Source excerpt ::
+++

The Royal Air Force Gliding & Soaring Association is a British organisation which provides recreational flying in gliders to RAF personnel.

Purpose
The Royal Air Force Gliding & Soaring Association (RAFGSA) is a voluntary organisation which exists to provide recreational flying to all RAF servicemen and women, in particular those normally employed in ground duties.
The RAFGSA Centre is at RAF Halton, employing a full-time staff to provide central organisational, training and workshop facilities.

The Joint Services Gliding Centre (JSGC), located at the RAFGSA Chilterns Centre, RAF Halton, is part of the Joint Service Adventurous Training (JSAT) Air Sports organisation and provides training courses for military personnel.

History
In 1945, the British Air Forces of Occupation (BAFO) in Germany began using captured German gliders to provide recreational flying for RAF personnel. This resulted in a demand for similar facilities in the United Kingdom, and the Royal Air Force Gliding & Soaring Association was founded in 1949. The first aircraft, a Slingsby T.21 and a Prefect, were bought in March 1950 and stationed at RAF Detling. By 1952 27 gliders were being operated at seven clubs around the UK.

+++

Click-target records ::
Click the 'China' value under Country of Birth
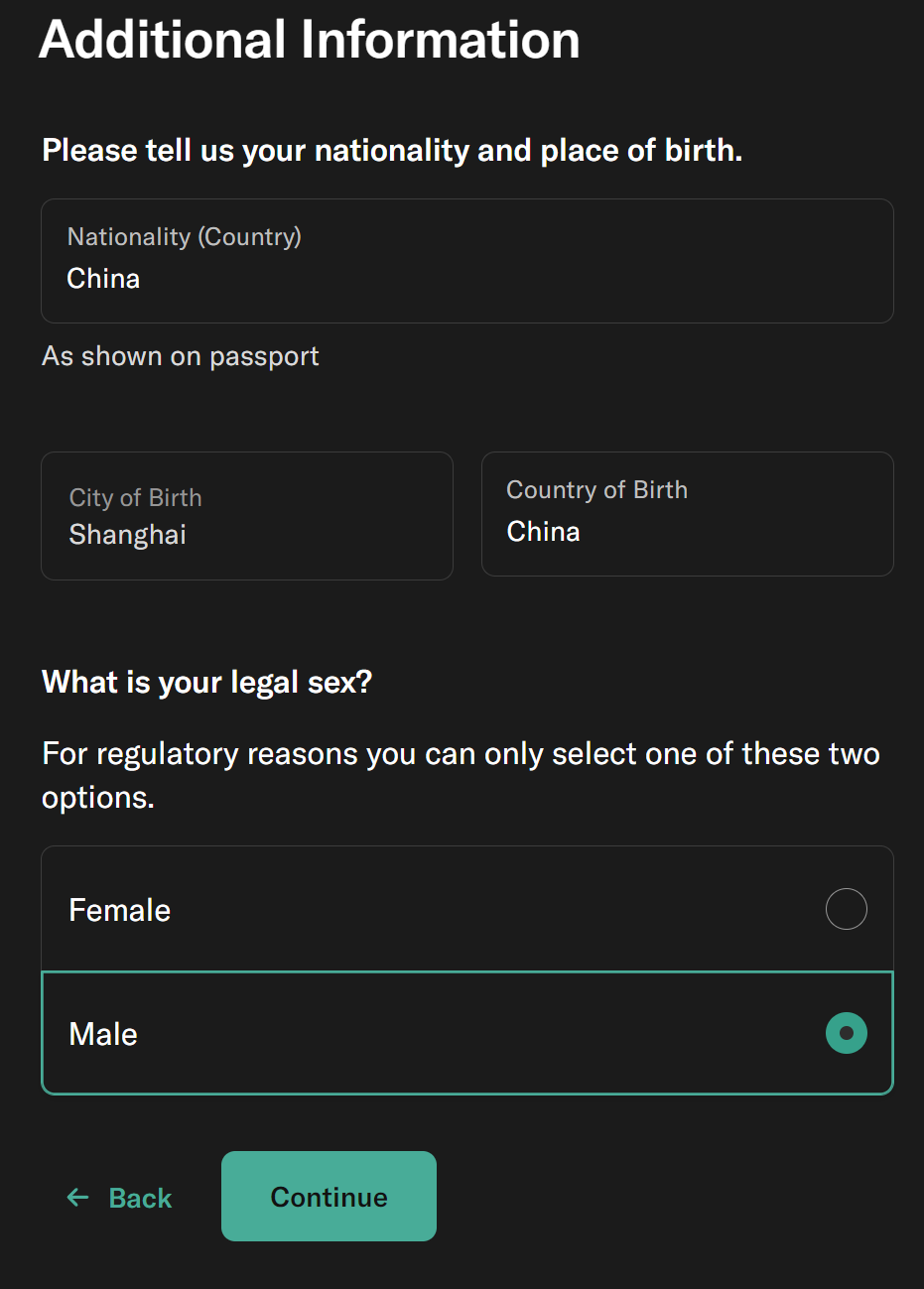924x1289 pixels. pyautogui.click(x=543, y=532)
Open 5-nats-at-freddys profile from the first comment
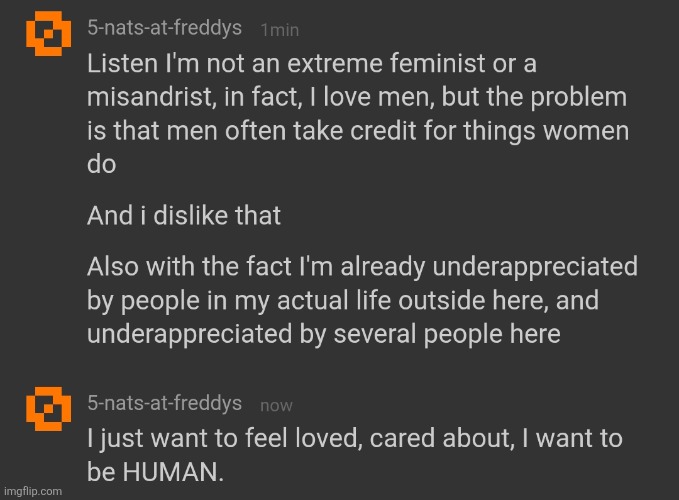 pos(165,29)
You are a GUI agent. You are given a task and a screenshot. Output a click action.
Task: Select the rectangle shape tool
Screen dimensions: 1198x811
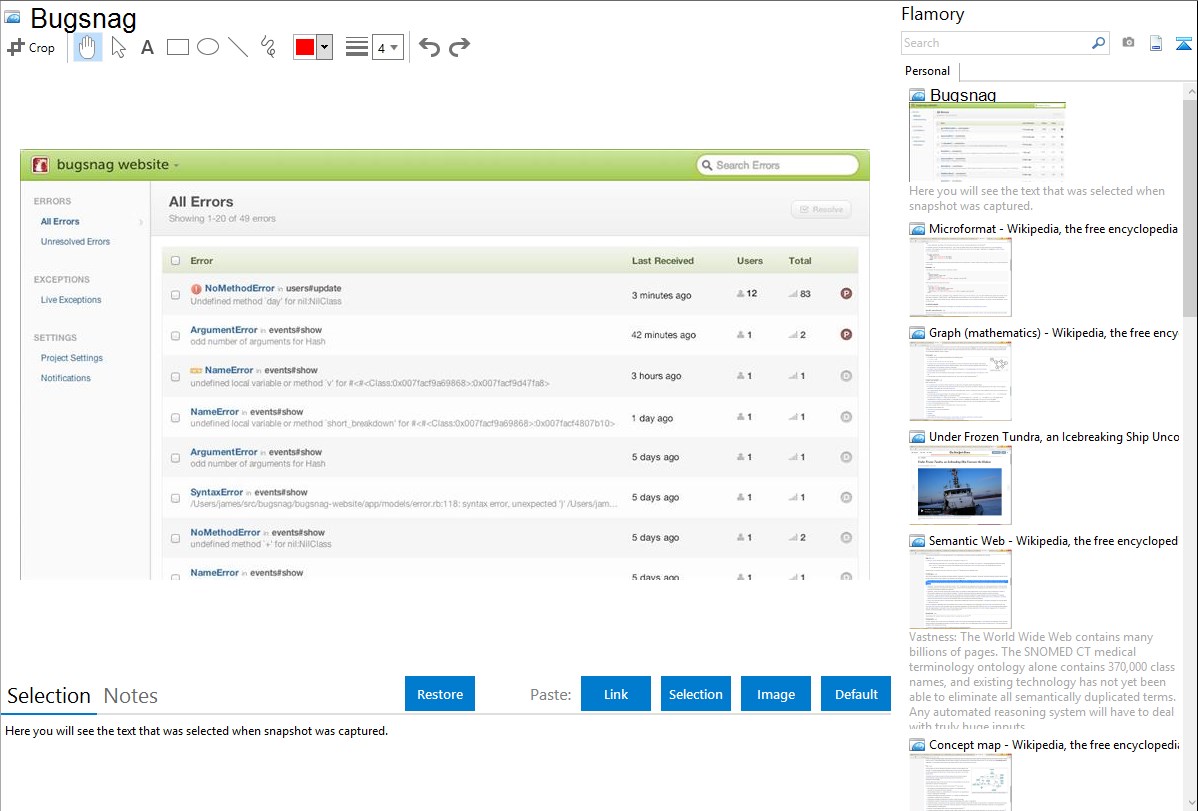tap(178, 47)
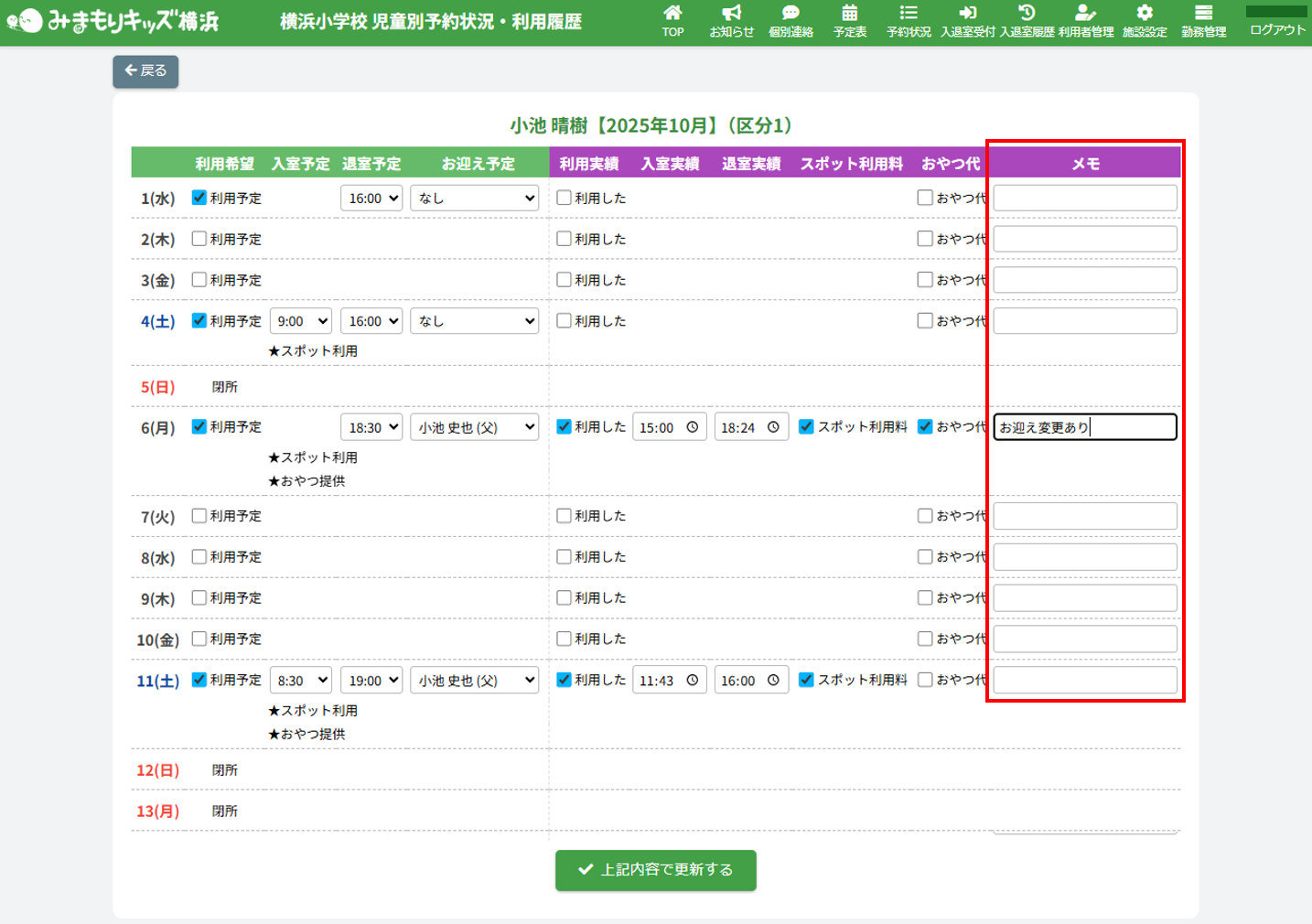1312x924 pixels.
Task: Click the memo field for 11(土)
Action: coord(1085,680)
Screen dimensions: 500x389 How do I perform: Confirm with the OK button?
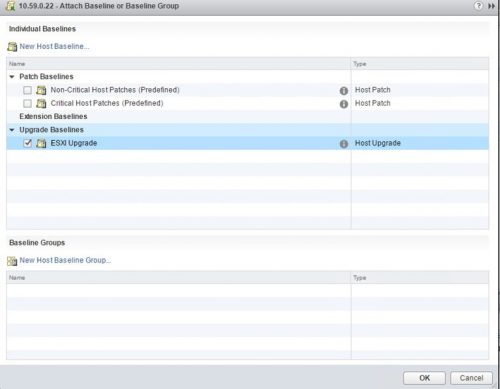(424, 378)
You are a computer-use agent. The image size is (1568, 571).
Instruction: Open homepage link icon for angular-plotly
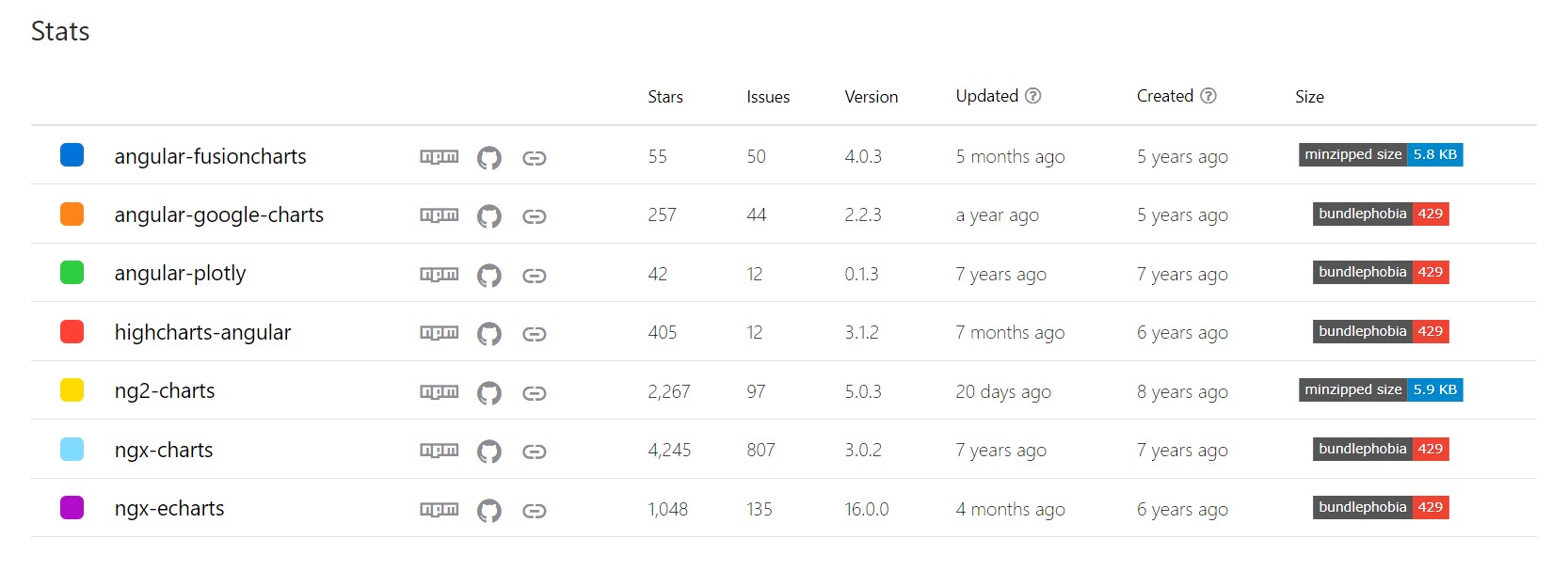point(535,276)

+++

Objectives ::
• a. List every abbreviation that the text on the RAF Gliding & Soaring Association gives in parentheses, each with the full name it stands for.
• b. Transcribe the stretch of the records from the line containing "You are a computer-use" through the end of the records, both ends included, leaving out the pictures.

Responses to the tasks ::
• a.
- RAFGSA: Royal Air Force Gliding & Soaring Association
- JSGC: Joint Services Gliding Centre
- JSAT: Joint Service Adventurous Training
- BAFO: British Air Forces of Occupation

• b.
You are a computer-use agent. The image size is (1568, 571).
Instruction: Open homepage link icon for angular-plotly
point(535,276)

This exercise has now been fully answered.